:: What you should do ::
Reproduce each of the following items word for word, keeping every line unchanged.

[Rows showing where targets appear]
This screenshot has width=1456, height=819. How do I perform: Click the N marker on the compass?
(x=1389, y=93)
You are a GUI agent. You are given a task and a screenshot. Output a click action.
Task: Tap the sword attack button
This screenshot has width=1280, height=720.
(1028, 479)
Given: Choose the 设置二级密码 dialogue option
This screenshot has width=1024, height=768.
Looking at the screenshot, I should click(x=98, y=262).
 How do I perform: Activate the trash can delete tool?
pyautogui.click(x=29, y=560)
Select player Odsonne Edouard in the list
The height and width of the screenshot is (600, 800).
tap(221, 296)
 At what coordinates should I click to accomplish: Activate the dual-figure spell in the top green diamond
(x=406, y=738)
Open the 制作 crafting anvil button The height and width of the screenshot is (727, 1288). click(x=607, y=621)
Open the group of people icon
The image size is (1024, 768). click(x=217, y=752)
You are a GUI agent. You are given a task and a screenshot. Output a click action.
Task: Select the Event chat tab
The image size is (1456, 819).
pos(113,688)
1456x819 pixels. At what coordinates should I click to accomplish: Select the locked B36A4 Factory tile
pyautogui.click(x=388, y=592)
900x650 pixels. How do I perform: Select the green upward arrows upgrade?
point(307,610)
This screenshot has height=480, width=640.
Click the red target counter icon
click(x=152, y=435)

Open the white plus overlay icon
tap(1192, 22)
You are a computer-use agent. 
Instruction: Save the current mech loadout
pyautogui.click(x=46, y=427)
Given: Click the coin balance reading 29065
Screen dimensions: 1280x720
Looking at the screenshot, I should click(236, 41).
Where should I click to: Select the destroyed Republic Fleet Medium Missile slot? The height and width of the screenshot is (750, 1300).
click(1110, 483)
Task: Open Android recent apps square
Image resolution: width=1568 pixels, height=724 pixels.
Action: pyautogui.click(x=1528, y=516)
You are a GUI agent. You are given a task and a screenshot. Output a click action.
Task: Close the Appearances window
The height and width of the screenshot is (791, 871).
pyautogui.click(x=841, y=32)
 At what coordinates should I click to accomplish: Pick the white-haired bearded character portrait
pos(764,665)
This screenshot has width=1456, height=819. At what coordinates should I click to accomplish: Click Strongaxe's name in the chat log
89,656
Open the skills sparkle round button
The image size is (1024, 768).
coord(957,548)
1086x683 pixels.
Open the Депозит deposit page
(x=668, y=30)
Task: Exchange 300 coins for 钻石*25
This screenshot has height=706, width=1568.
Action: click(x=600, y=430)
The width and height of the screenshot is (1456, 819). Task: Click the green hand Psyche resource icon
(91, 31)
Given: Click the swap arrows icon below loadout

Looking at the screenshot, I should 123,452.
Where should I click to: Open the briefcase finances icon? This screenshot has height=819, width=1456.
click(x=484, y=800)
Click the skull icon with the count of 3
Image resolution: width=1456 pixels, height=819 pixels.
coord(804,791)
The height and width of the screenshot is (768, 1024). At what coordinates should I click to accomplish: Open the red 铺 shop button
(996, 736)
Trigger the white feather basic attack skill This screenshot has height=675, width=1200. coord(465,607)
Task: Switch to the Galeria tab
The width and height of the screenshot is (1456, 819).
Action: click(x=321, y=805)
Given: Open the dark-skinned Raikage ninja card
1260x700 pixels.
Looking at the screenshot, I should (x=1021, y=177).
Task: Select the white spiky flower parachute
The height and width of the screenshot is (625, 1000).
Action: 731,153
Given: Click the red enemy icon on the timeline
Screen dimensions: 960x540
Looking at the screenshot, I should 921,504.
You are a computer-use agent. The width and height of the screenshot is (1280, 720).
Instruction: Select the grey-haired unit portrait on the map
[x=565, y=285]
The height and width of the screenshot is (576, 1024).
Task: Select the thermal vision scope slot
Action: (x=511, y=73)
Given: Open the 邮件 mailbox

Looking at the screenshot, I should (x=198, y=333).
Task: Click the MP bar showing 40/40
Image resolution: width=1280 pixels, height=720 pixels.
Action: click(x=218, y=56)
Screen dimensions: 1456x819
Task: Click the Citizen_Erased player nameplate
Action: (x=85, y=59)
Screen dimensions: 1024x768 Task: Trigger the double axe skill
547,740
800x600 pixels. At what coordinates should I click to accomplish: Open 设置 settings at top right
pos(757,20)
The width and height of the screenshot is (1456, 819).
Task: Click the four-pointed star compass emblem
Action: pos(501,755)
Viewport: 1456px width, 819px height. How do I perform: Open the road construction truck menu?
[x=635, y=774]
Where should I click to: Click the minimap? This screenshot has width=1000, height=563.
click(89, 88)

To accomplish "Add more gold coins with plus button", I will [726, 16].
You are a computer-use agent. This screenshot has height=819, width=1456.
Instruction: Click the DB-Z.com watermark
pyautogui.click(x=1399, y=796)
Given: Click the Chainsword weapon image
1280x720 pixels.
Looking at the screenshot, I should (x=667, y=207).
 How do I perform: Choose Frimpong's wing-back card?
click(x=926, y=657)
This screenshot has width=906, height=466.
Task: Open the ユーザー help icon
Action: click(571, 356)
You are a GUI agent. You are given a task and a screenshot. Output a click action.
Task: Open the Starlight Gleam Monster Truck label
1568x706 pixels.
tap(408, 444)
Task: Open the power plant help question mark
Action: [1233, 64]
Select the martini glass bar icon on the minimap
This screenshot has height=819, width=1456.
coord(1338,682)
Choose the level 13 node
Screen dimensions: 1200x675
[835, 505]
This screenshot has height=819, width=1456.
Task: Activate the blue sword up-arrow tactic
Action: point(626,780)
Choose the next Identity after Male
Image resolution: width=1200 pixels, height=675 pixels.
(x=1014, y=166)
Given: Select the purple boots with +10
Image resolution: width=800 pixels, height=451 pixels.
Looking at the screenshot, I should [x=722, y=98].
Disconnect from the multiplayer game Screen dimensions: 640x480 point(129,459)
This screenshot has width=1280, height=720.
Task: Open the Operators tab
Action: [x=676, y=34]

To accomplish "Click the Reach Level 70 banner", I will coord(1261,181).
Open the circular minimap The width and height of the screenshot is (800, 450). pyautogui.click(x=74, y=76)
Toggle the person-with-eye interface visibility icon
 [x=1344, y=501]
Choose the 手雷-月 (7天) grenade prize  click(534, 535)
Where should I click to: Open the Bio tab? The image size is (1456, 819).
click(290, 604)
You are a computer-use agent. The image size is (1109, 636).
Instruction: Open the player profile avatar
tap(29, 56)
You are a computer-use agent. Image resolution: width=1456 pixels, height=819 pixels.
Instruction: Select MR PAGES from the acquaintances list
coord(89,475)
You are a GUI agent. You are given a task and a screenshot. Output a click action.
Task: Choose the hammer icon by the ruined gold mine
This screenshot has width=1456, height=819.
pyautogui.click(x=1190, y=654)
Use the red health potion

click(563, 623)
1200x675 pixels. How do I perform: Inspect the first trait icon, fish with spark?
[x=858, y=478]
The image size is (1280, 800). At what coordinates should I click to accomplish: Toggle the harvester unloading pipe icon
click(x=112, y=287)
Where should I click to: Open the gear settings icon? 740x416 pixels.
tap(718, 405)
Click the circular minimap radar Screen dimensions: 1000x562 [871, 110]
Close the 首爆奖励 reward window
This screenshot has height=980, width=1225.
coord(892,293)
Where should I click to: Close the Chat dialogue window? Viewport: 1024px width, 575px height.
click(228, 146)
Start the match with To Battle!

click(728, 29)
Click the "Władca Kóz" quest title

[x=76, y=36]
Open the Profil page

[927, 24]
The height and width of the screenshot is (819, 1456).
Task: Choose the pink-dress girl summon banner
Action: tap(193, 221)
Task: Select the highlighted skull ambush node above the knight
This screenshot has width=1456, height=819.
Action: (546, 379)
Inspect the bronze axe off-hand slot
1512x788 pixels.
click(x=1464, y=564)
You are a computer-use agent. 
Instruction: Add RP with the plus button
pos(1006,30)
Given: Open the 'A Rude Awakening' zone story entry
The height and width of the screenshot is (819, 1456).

:: Answer to the task ::
This screenshot has width=1456, height=819. How do I perform: Click the N marker on the compass?
(x=1389, y=93)
You are a GUI agent. You are given a task and a screenshot. Output a click action.
Task: Tap the sword attack button
This screenshot has width=1280, height=720.
(1028, 479)
Given: Choose the 设置二级密码 dialogue option
This screenshot has width=1024, height=768.
Looking at the screenshot, I should click(x=98, y=262).
 How do I perform: Activate the trash can delete tool?
pyautogui.click(x=29, y=560)
Select player Odsonne Edouard in the list
The height and width of the screenshot is (600, 800).
tap(221, 296)
 At what coordinates should I click to accomplish: Activate the dual-figure spell in the top green diamond
(x=406, y=738)
Open the 制作 crafting anvil button The height and width of the screenshot is (727, 1288). click(x=607, y=621)
Open the group of people icon
The image size is (1024, 768). click(x=217, y=752)
You are a GUI agent. You are given a task and a screenshot. Output a click action.
Task: Select the Event chat tab
The image size is (1456, 819).
pos(113,688)
1456x819 pixels. At what coordinates should I click to accomplish: Select the locked B36A4 Factory tile
pyautogui.click(x=388, y=592)
900x650 pixels. How do I perform: Select the green upward arrows upgrade?
point(307,610)
This screenshot has height=480, width=640.
Click the red target counter icon
click(x=152, y=435)

Open the white plus overlay icon
tap(1192, 22)
You are a computer-use agent. 
Instruction: Save the current mech loadout
pyautogui.click(x=46, y=427)
Given: Click the coin balance reading 29065
Screen dimensions: 1280x720
Looking at the screenshot, I should click(236, 41).
Where should I click to: Select the destroyed Republic Fleet Medium Missile slot? The height and width of the screenshot is (750, 1300).
click(1110, 483)
Task: Open Android recent apps square
Image resolution: width=1568 pixels, height=724 pixels.
Action: pyautogui.click(x=1528, y=516)
You are a GUI agent. You are given a task and a screenshot. Output a click action.
Task: Close the Appearances window
The height and width of the screenshot is (791, 871).
pyautogui.click(x=841, y=32)
 At what coordinates should I click to accomplish: Pick the white-haired bearded character portrait
pos(764,665)
This screenshot has width=1456, height=819. At what coordinates should I click to accomplish: Click Strongaxe's name in the chat log
89,656
Open the skills sparkle round button
The image size is (1024, 768).
coord(957,548)
1086x683 pixels.
Open the Депозит deposit page
(x=668, y=30)
Task: Exchange 300 coins for 钻石*25
This screenshot has height=706, width=1568.
Action: click(x=600, y=430)
The width and height of the screenshot is (1456, 819). Task: Click the green hand Psyche resource icon
(91, 31)
Given: Click the swap arrows icon below loadout

Looking at the screenshot, I should 123,452.
Where should I click to: Open the briefcase finances icon? This screenshot has height=819, width=1456.
click(x=484, y=800)
Click the skull icon with the count of 3
Image resolution: width=1456 pixels, height=819 pixels.
coord(804,791)
The height and width of the screenshot is (768, 1024). At what coordinates should I click to accomplish: Open the red 铺 shop button
(996, 736)
Trigger the white feather basic attack skill This screenshot has height=675, width=1200. coord(465,607)
Task: Switch to the Galeria tab
The width and height of the screenshot is (1456, 819).
Action: click(x=321, y=805)
Given: Open the dark-skinned Raikage ninja card
1260x700 pixels.
Looking at the screenshot, I should (x=1021, y=177).
Task: Select the white spiky flower parachute
The height and width of the screenshot is (625, 1000).
Action: 731,153
Given: Click the red enemy icon on the timeline
Screen dimensions: 960x540
Looking at the screenshot, I should 921,504.
You are a computer-use agent. The width and height of the screenshot is (1280, 720).
Instruction: Select the grey-haired unit portrait on the map
[x=565, y=285]
The height and width of the screenshot is (576, 1024).
Task: Select the thermal vision scope slot
Action: (x=511, y=73)
Given: Open the 邮件 mailbox

Looking at the screenshot, I should (x=198, y=333).
Task: Click the MP bar showing 40/40
Image resolution: width=1280 pixels, height=720 pixels.
Action: click(x=218, y=56)
Screen dimensions: 1456x819
Task: Click the Citizen_Erased player nameplate
Action: (x=85, y=59)
Screen dimensions: 1024x768 Task: Trigger the double axe skill
547,740
800x600 pixels. At what coordinates should I click to accomplish: Open 设置 settings at top right
pos(757,20)
The width and height of the screenshot is (1456, 819).
Task: Click the four-pointed star compass emblem
Action: pos(501,755)
Viewport: 1456px width, 819px height. How do I perform: Open the road construction truck menu?
[x=635, y=774]
Where should I click to: Click the minimap? This screenshot has width=1000, height=563.
click(89, 88)

To accomplish "Add more gold coins with plus button", I will [726, 16].
You are a computer-use agent. This screenshot has height=819, width=1456.
Instruction: Click the DB-Z.com watermark
pyautogui.click(x=1399, y=796)
Given: Click the Chainsword weapon image
1280x720 pixels.
Looking at the screenshot, I should (x=667, y=207).
 How do I perform: Choose Frimpong's wing-back card?
click(x=926, y=657)
This screenshot has width=906, height=466.
Task: Open the ユーザー help icon
Action: click(571, 356)
You are a GUI agent. You are given a task and a screenshot. Output a click action.
Task: Open the Starlight Gleam Monster Truck label
1568x706 pixels.
tap(408, 444)
Task: Open the power plant help question mark
Action: [1233, 64]
Select the martini glass bar icon on the minimap
This screenshot has height=819, width=1456.
coord(1338,682)
Choose the level 13 node
Screen dimensions: 1200x675
[835, 505]
This screenshot has height=819, width=1456.
Task: Activate the blue sword up-arrow tactic
Action: point(626,780)
Choose the next Identity after Male
Image resolution: width=1200 pixels, height=675 pixels.
(x=1014, y=166)
Given: Select the purple boots with +10
Image resolution: width=800 pixels, height=451 pixels.
Looking at the screenshot, I should [x=722, y=98].
Disconnect from the multiplayer game Screen dimensions: 640x480 point(129,459)
This screenshot has width=1280, height=720.
Task: Open the Operators tab
Action: [x=676, y=34]

To accomplish "Click the Reach Level 70 banner", I will coord(1261,181).
Open the circular minimap The width and height of the screenshot is (800, 450). pyautogui.click(x=74, y=76)
Toggle the person-with-eye interface visibility icon
 [x=1344, y=501]
Choose the 手雷-月 (7天) grenade prize  click(534, 535)
Where should I click to: Open the Bio tab? The image size is (1456, 819).
click(290, 604)
You are a computer-use agent. The image size is (1109, 636).
Instruction: Open the player profile avatar
tap(29, 56)
You are a computer-use agent. Image resolution: width=1456 pixels, height=819 pixels.
Instruction: Select MR PAGES from the acquaintances list
coord(89,475)
You are a GUI agent. You are given a task and a screenshot. Output a click action.
Task: Choose the hammer icon by the ruined gold mine
This screenshot has width=1456, height=819.
pyautogui.click(x=1190, y=654)
Use the red health potion

click(563, 623)
1200x675 pixels. How do I perform: Inspect the first trait icon, fish with spark?
[x=858, y=478]
The image size is (1280, 800). At what coordinates should I click to accomplish: Toggle the harvester unloading pipe icon
click(x=112, y=287)
Where should I click to: Open the gear settings icon? 740x416 pixels.
tap(718, 405)
Click the circular minimap radar Screen dimensions: 1000x562 [871, 110]
Close the 首爆奖励 reward window
This screenshot has height=980, width=1225.
coord(892,293)
Where should I click to: Close the Chat dialogue window? Viewport: 1024px width, 575px height.
click(228, 146)
Start the match with To Battle!

click(728, 29)
Click the "Władca Kóz" quest title

[x=76, y=36]
Open the Profil page

[927, 24]
The height and width of the screenshot is (819, 1456).
Task: Choose the pink-dress girl summon banner
Action: tap(193, 221)
Task: Select the highlighted skull ambush node above the knight
This screenshot has width=1456, height=819.
Action: (546, 379)
Inspect the bronze axe off-hand slot
1512x788 pixels.
click(x=1464, y=564)
You are a computer-use agent. 
Instruction: Add RP with the plus button
pos(1006,30)
Given: Open the 'A Rude Awakening' zone story entry
The height and width of the screenshot is (819, 1456).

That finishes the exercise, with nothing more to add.